SUARAINDONEWS.COM, Jawa Timur – Ketua DPD RI, AA LaNyalla Mahmud Mattalitti menerima aspirasi masyarakat dari Civitas Akademika Universitas Madura, Jawa Timur , agar Pulau Madura ditingkatkan statusnya menjadi Provinsi.
“Kami menitipkan aspirasi kepada Bapak Ketua DPD RI untuk memperjuangkan Provinsi Madura, kata Ketua Umum DPM Universitas Madura, Homaidi saat menyampaikan sambutan.
Homaidi mengatakan, Pulau Madura sangat layak untuk dapat ditetapkan sebagai provinsi terpisah dari Jawa Timur. “Kami meminta dukungan kepada Bapak Ketua DPD RI agar Provinsi Madura ini dapat terwujud. Kami juga sependapat dengan gagasan Ketua DPD RI agar bangsa ini kembali kepada UUD 1945 naskah asli,” tambah Homaidi.

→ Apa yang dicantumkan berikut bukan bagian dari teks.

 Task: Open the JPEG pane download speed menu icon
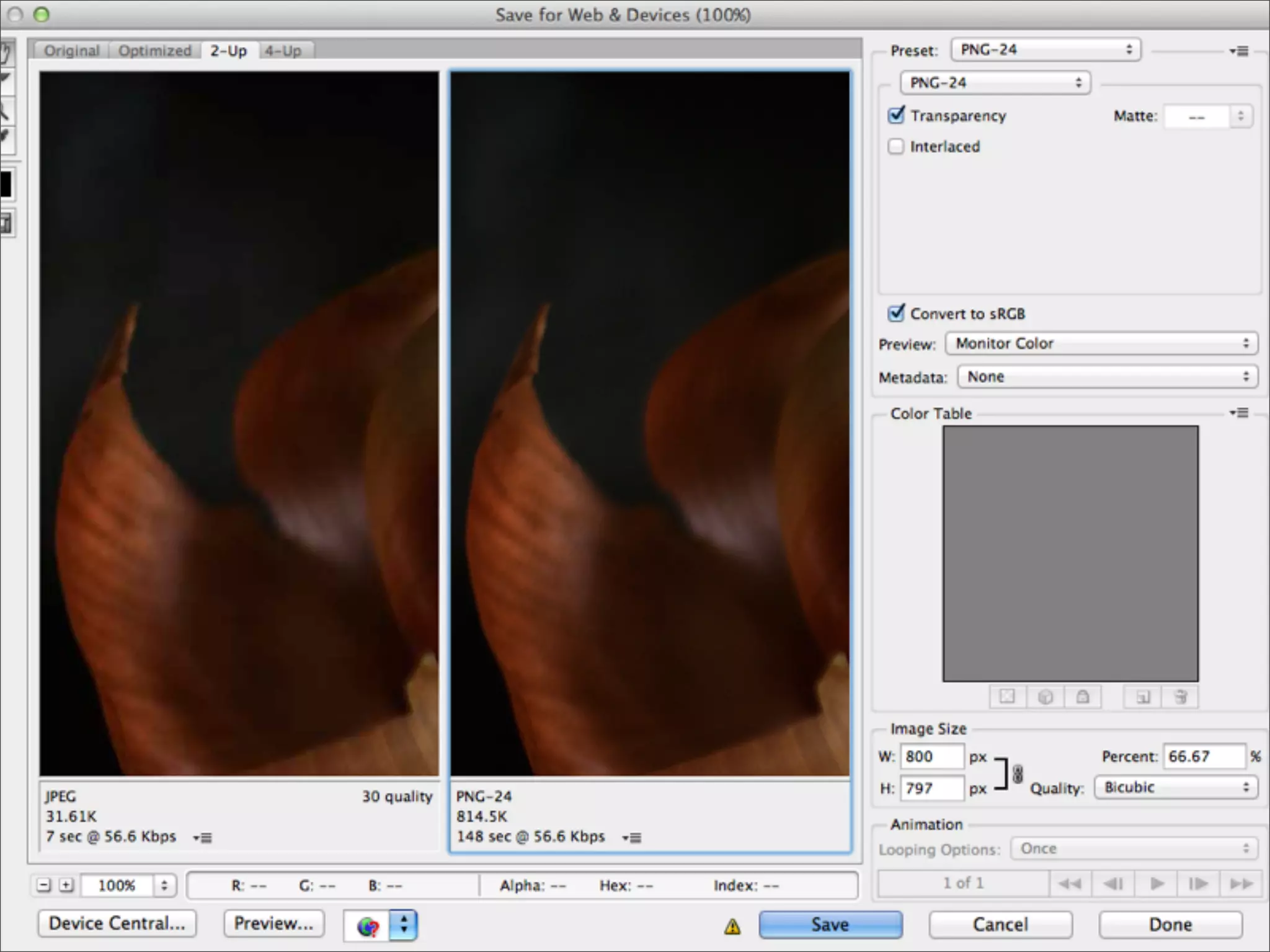coord(202,838)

Menanggapi aspirasi tersebut, LaNyalla menyatakan siap memperjuangkan aspirasi tersebut kepada Pemerintah. “Sudah menjadi tugas kami di DPD RI untuk menyerap dan meneruskan aspirasi masyarakat di daerah kepada pemerintah, termasuk aspirasi Provinsi Madura ini, kata LaNyalla, yang saat itu mengisi Kuliah Umum Wawasan Kebangsaan dengan tema “Mengembalikan Kedaulatan dan Mewujudkan Kesejahteraan Rakyat Indonesia di Universitas Madura, Sabtu (08/07/2023).
LaNyalla menilai sah-sah saja sebuah wilayah melakukan pemekaran sepanjang tetap dalam bingkai NKRI. Tujuan utama pemekaran tersebut hendaknya diarahkan kepada peningkatan kesejahteraan masyarakat di daerah. Sebab, kata LaNyalla, perekonomian bangsa saat ini rusak imbas amandemen konstitusi yang terjadi secara empat tahap pada tahun 1999-2002 silam.
Dijelaskannya, berdasarkan data yang dimilikinya, kondisi ekonomi Indonesia dalam keadaan yang tidak sehat. Sebab, kata LaNyalla, angka ICOR atau Incremental Capital Output Ratio kita masuk dalam kategori buruk di ASEAN. Padahal ICOR terkait dengan Total Factor Productivity dan Ukuran Besaran Investasi.
“Angka ICOR kita yang lebih buruk dari negara-negara tetangga itu menandakan bahwa perekonomian Indonesia tidak efisien, yang artinya penggunaan anggaran belanja Pemerintah tidak menghasilkan output yang optimal. Hal itu dipicu oleh rendahnya kualitas Sumber Daya Manusia, tingginya biaya logistik dan rumitnya birokrasi yang memicu munculnya pungli serta korupsi,” tandasnya.
Saat ini, kata “Senator” asal Provinsi Jawa Timur, kita dapat melihat melihat banyaknya lahir undang-undang yang pro kepada mekanisme pasar dalam penataan ekononi nasional. Karena faktanya, sampai hari ini kesejahteraan dan kekayaan hanya dinikmati segelintir orang, sementara jutaan rakyat dalam keadaan miskin dan puluhan juta lainnya sangat berpotensi untuk menjadi miskin.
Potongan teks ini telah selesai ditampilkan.